- Sun, Na;
- Lee, Yi-Te;
- Zhang, Ryan Y;
- Kao, Rueihung;
- Teng, Pai-Chi;
- Yang, Yingying;
- Yang, Peng;
- Wang, Jasmine J;
- Smalley, Matthew;
- Chen, Pin-Jung;
- Kim, Minhyung;
- Chou, Shih-Jie;
- Bao, Lirong;
- Wang, Jing;
- Zhang, Xinyue;
- Qi, Dongping;
- Palomique, Juvelyn;
- Nissen, Nicolas;
- Han, Steven-Huy B;
- Sadeghi, Saeed;
- Finn, Richard S;
- Saab, Sammy;
- Busuttil, Ronald W;
- Markovic, Daniela;
- Elashoff, David;
- Yu, Hsiao-hua;
- Li, Huiying;
- Heaney, Anthony P;
- Posadas, Edwin;
- You, Sungyong;
- Yang, Ju Dong;
- Pei, Renjun;
- Agopian, Vatche G;
- Tseng, Hsian-Rong;
- Zhu, Yazhen
We report a covalent chemistry-based hepatocellular carcinoma (HCC)-specific extracellular vesicle (EV) purification system for early detection of HCC by performing digital scoring on the purified EVs.
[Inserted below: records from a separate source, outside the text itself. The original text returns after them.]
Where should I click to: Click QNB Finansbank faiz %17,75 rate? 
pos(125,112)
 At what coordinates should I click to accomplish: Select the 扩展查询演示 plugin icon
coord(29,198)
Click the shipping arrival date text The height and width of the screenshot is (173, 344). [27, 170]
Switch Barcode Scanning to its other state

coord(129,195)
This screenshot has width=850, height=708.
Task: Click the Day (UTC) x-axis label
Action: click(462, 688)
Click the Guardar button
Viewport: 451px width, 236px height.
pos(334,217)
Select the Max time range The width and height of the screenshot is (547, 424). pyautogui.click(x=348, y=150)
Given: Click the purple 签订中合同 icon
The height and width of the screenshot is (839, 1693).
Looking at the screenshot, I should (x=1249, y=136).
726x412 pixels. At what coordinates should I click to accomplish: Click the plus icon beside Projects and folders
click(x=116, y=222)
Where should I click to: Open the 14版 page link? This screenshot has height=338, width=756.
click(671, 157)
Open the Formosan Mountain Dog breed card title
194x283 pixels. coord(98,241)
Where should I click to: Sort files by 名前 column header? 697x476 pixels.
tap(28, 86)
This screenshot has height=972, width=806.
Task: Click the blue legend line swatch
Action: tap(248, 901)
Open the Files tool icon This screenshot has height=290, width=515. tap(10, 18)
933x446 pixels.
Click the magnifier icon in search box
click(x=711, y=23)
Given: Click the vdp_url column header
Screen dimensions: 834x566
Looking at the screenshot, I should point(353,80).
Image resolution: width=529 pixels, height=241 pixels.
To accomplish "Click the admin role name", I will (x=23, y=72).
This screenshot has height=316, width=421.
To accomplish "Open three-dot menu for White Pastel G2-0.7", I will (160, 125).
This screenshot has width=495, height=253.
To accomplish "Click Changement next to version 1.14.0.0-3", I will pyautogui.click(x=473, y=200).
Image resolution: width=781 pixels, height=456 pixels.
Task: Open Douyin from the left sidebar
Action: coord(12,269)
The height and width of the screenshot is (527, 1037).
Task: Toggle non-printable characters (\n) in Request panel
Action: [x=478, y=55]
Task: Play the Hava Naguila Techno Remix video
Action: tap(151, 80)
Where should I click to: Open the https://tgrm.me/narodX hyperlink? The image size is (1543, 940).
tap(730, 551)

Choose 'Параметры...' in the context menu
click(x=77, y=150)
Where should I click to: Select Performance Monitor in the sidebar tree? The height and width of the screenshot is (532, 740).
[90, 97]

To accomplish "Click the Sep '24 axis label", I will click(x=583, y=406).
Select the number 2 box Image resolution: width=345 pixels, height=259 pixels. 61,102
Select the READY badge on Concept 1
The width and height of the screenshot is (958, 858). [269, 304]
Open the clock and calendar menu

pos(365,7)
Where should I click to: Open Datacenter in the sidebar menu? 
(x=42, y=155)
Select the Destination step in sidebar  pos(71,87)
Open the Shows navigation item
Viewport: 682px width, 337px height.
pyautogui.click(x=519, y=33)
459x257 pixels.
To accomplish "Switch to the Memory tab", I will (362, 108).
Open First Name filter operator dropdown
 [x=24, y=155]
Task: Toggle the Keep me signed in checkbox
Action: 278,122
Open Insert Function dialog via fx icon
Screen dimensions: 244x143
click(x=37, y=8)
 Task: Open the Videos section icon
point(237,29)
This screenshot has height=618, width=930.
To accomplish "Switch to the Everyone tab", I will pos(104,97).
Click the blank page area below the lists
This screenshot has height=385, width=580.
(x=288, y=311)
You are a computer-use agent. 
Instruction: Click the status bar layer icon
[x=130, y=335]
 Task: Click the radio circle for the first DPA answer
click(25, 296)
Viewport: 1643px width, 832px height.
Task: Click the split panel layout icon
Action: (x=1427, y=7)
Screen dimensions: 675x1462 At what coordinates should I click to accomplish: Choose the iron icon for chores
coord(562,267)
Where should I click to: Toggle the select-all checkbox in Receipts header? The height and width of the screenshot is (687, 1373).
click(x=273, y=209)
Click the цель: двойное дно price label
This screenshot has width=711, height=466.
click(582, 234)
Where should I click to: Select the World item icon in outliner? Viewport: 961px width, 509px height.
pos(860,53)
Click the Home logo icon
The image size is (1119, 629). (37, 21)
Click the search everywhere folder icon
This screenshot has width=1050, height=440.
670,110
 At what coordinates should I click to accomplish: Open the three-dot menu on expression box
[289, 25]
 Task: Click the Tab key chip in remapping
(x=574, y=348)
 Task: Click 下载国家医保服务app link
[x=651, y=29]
Earlier detection of HCC creates more opportunities for curative therapeutic interventions. EVs are present in circulation at relatively early stages of disease, providing potential opportunities for HCC early detection. We develop an HCC EV purification system (i.e., EV Click Chips) by synergistically integrating covalent chemistry-mediated EV capture/release, multimarker antibody cocktails, nanostructured substrates, and microfluidic chaotic mixers. We then explore the translational potential of EV Click Chips using 158 plasma samples of HCC patients and control cohorts. The purified HCC EVs are subjected to reverse-transcription droplet digital PCR for quantification of 10 HCC-specific mRNA markers and computation of digital scoring. The HCC EV-derived molecular signatures exhibit great potential for noninvasive early detection of HCC from at-risk cirrhotic patients with an area under receiver operator characteristic curve of 0.93 (95% CI, 0.86 to 1.00; sensitivity = 94.4%, specificity = 88.5%).